Senior Computational Biologist

Cambridge, Massachusetts
Feb 20, 2018
NextGen Bio
Required Education
Masters Degree/MBA
Position Type
Full time

Tango, a 2017 “Fierce 15” company, is an exciting new oncology company launched by Third Rock Ventures, one of Boston’s premier biotech funding groups. Our focus is on identifying synthetic lethal interactions to discover and develop new breakthrough cancer therapies.

Our discovery efforts begin and end with patients. We invert the traditional discovery paradigm by putting patient selection before target identification. We use deep DNA sequencing and CRISPR-based screening to identify novel targets for specific subgroups of cancer patients. Our goal is to leverage the principles of synthetic lethality to find novel weaknesses in cancer cells and use them to provide a roadmap to cures. As we advance our molecules into the clinic, our trials will enroll the patients most likely to benefit from our new treatments; thereby enabling greater speed, success, and impact for those patients.

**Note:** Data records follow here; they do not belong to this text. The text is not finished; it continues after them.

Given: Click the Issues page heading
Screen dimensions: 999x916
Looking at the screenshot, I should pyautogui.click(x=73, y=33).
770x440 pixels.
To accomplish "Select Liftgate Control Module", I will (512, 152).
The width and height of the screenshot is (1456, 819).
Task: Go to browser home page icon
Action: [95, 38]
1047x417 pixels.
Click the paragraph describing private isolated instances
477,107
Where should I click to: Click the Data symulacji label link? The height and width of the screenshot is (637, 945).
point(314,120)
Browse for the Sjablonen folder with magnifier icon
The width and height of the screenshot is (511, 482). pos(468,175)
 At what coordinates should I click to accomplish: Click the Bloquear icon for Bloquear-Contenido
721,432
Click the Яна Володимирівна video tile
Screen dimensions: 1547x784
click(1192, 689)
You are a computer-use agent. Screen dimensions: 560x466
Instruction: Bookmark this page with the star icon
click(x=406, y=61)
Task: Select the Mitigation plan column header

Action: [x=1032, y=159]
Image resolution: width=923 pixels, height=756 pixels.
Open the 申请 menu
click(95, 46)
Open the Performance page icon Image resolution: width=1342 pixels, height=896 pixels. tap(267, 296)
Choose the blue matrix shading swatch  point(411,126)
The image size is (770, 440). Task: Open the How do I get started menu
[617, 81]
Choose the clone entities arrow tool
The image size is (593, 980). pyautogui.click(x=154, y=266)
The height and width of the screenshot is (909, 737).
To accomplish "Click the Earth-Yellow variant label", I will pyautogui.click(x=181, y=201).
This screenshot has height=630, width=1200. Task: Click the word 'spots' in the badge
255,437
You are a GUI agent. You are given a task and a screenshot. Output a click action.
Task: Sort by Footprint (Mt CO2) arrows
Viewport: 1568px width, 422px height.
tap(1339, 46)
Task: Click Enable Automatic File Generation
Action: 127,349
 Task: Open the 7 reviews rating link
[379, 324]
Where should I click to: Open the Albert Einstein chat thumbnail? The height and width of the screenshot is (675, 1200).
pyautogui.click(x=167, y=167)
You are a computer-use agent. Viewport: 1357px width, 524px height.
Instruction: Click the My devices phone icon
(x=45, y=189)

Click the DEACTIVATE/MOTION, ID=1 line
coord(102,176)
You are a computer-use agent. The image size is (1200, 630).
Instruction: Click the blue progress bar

We are seeking an innovative, collaborative and enthusiastic computational scientist to work on a variety of high-dimensional bioinformatics projects centered on target identification, drug discovery and translational research. The individual will integrate internal and external datasets, including next generation sequence data. The successful candidate will be one who can develop novel methods, analysis strategies and tools to filter and distill multi-dimensional datasets to generate focused hypotheses to drive primary research. A critical component of the job will be the close collaboration with multi-disciplinary internal discovery teams and external collaborators. This individual will be a critical thought leader in the company, collaborating closely with discovery and development scientists.

Job Responsibilities:

    •    Design and evaluate integrative approaches to the analysis of NGS cancer exome and transcriptome data, as well as other high-throughput data types

    •    Apply machine learning/statistical-based approaches to establish and benchmark predictive models of biological/chemical data

    •    Develop innovative, robust, analysis pipelines that can be applied in a research and clinical setting

    •    Develop and contribute to external collaborations and partnerships


Minimum Qualifications:

    •    MS or Ph.D. in Bioinformatics, Computational Biology, Computer Science, or related fields with 3+ years of industry experience; equivalent academic or professional experience will be considered

    •    Expertise in computational biology, genomics and other high-throughput data platforms with an aptitude to apply experimental methods to understand disease biology and drug discovery

    •    Demonstrated ability to formulate and test hypotheses by designing and implementing computational approaches, ability to effectively interpret and communicate conclusions from complex data is essential

    •    Proficient programming skills and computational analysis background

    •    Prioritize and work independently to complete tasks and advance projects with minimal supervision

    •    Ability to work effectively with internal and external collaborators and multidisciplinary teams composed of scientists and non-scientists to translate emerging research to guide internal programs

    •    Proficient written and verbal communication skills, particularly of complex information and concepts

    •    Working knowledge of oncology and/or immunology preferred

Preferred Qualifications:

    •    Significant experience in the analysis of high-throughput DNA and RNA high-throughput sequencing data, including alignment, quality measurements, variant calling, fusion discovery and transcript quantification

    •    Fundamental statistics and machine learning applications to life sciences

    •    Predictive modeling, benchmarking

    •    Experience with mining public data sets, such as TCGA

    •    Technical proficiencies should include:

    •    Linux in a grid and/or cloud environment, experience with cloud computing preferred

    •    Familiarity and experience applying statistical fundamentals

    •    Experience with R, PERL or Python, SQL are highly desirable

    •    Distributed computing

    •    Identify partners/consultants to complement internal bioinformatics efforts

    •    Creative, innovative thinking